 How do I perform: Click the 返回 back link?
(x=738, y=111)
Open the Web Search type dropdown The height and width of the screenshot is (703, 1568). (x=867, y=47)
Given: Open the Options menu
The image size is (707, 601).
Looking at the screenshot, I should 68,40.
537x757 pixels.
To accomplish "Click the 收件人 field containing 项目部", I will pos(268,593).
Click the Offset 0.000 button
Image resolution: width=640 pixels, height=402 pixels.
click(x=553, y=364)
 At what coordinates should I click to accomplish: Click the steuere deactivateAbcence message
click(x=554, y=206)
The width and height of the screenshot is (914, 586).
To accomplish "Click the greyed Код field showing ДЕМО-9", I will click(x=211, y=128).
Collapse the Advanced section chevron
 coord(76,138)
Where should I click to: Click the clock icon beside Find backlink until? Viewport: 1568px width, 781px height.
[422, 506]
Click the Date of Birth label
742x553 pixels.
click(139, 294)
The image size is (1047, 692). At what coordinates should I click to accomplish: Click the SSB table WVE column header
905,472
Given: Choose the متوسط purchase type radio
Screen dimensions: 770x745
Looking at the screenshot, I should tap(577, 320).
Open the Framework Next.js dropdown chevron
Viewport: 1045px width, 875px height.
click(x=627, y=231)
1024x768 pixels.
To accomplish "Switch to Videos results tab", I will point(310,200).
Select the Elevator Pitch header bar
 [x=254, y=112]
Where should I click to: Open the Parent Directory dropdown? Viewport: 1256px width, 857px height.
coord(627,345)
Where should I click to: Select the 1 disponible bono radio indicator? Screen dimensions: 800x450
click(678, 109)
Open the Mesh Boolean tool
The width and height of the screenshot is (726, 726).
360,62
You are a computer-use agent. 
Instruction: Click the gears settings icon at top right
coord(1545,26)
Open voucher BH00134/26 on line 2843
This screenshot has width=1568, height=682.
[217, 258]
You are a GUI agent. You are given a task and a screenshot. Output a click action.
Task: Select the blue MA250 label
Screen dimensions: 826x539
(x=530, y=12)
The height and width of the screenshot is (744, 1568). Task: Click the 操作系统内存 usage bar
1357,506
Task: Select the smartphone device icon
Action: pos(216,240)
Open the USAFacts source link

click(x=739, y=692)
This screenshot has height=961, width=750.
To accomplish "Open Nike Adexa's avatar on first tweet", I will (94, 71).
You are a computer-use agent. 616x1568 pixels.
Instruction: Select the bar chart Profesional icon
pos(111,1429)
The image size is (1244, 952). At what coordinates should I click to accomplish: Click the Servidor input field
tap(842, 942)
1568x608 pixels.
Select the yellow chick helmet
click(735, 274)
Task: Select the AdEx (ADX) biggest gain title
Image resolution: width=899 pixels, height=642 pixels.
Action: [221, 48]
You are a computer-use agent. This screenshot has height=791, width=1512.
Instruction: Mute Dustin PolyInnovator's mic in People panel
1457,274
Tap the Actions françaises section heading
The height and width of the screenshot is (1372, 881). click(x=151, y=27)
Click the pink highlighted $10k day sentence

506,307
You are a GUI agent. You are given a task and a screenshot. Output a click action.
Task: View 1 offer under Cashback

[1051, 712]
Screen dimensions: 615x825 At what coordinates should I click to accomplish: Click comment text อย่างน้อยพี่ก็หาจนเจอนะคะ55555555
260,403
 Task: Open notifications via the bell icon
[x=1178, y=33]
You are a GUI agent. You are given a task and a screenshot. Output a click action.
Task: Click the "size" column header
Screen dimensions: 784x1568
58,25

=== Work required ===
If a line appears above, it belongs in your answer, printed exactly.

=== Output ===
 How do I perform: Click the 返回 back link?
(x=738, y=111)
Open the Web Search type dropdown The height and width of the screenshot is (703, 1568). (x=867, y=47)
Given: Open the Options menu
The image size is (707, 601).
Looking at the screenshot, I should 68,40.
537x757 pixels.
To accomplish "Click the 收件人 field containing 项目部", I will pos(268,593).
Click the Offset 0.000 button
Image resolution: width=640 pixels, height=402 pixels.
click(x=553, y=364)
 At what coordinates should I click to accomplish: Click the steuere deactivateAbcence message
click(x=554, y=206)
The width and height of the screenshot is (914, 586).
To accomplish "Click the greyed Код field showing ДЕМО-9", I will click(x=211, y=128).
Collapse the Advanced section chevron
 coord(76,138)
Where should I click to: Click the clock icon beside Find backlink until? Viewport: 1568px width, 781px height.
[422, 506]
Click the Date of Birth label
742x553 pixels.
click(139, 294)
The image size is (1047, 692). At what coordinates should I click to accomplish: Click the SSB table WVE column header
905,472
Given: Choose the متوسط purchase type radio
Screen dimensions: 770x745
Looking at the screenshot, I should tap(577, 320).
Open the Framework Next.js dropdown chevron
Viewport: 1045px width, 875px height.
click(x=627, y=231)
1024x768 pixels.
To accomplish "Switch to Videos results tab", I will point(310,200).
Select the Elevator Pitch header bar
 [x=254, y=112]
Where should I click to: Open the Parent Directory dropdown? Viewport: 1256px width, 857px height.
coord(627,345)
Where should I click to: Select the 1 disponible bono radio indicator? Screen dimensions: 800x450
click(678, 109)
Open the Mesh Boolean tool
The width and height of the screenshot is (726, 726).
360,62
You are a computer-use agent. 
Instruction: Click the gears settings icon at top right
coord(1545,26)
Open voucher BH00134/26 on line 2843
This screenshot has width=1568, height=682.
[217, 258]
You are a GUI agent. You are given a task and a screenshot. Output a click action.
Task: Select the blue MA250 label
Screen dimensions: 826x539
(x=530, y=12)
The height and width of the screenshot is (744, 1568). Task: Click the 操作系统内存 usage bar
1357,506
Task: Select the smartphone device icon
Action: pos(216,240)
Open the USAFacts source link

click(x=739, y=692)
This screenshot has height=961, width=750.
To accomplish "Open Nike Adexa's avatar on first tweet", I will (94, 71).
You are a computer-use agent. 616x1568 pixels.
Instruction: Select the bar chart Profesional icon
pos(111,1429)
The image size is (1244, 952). At what coordinates should I click to accomplish: Click the Servidor input field
tap(842, 942)
1568x608 pixels.
Select the yellow chick helmet
click(735, 274)
Task: Select the AdEx (ADX) biggest gain title
Image resolution: width=899 pixels, height=642 pixels.
Action: [221, 48]
You are a computer-use agent. This screenshot has height=791, width=1512.
Instruction: Mute Dustin PolyInnovator's mic in People panel
1457,274
Tap the Actions françaises section heading
The height and width of the screenshot is (1372, 881). click(x=151, y=27)
Click the pink highlighted $10k day sentence

506,307
You are a GUI agent. You are given a task and a screenshot. Output a click action.
Task: View 1 offer under Cashback

[1051, 712]
Screen dimensions: 615x825 At what coordinates should I click to accomplish: Click comment text อย่างน้อยพี่ก็หาจนเจอนะคะ55555555
260,403
 Task: Open notifications via the bell icon
[x=1178, y=33]
You are a GUI agent. You are given a task and a screenshot. Output a click action.
Task: Click the "size" column header
Screen dimensions: 784x1568
58,25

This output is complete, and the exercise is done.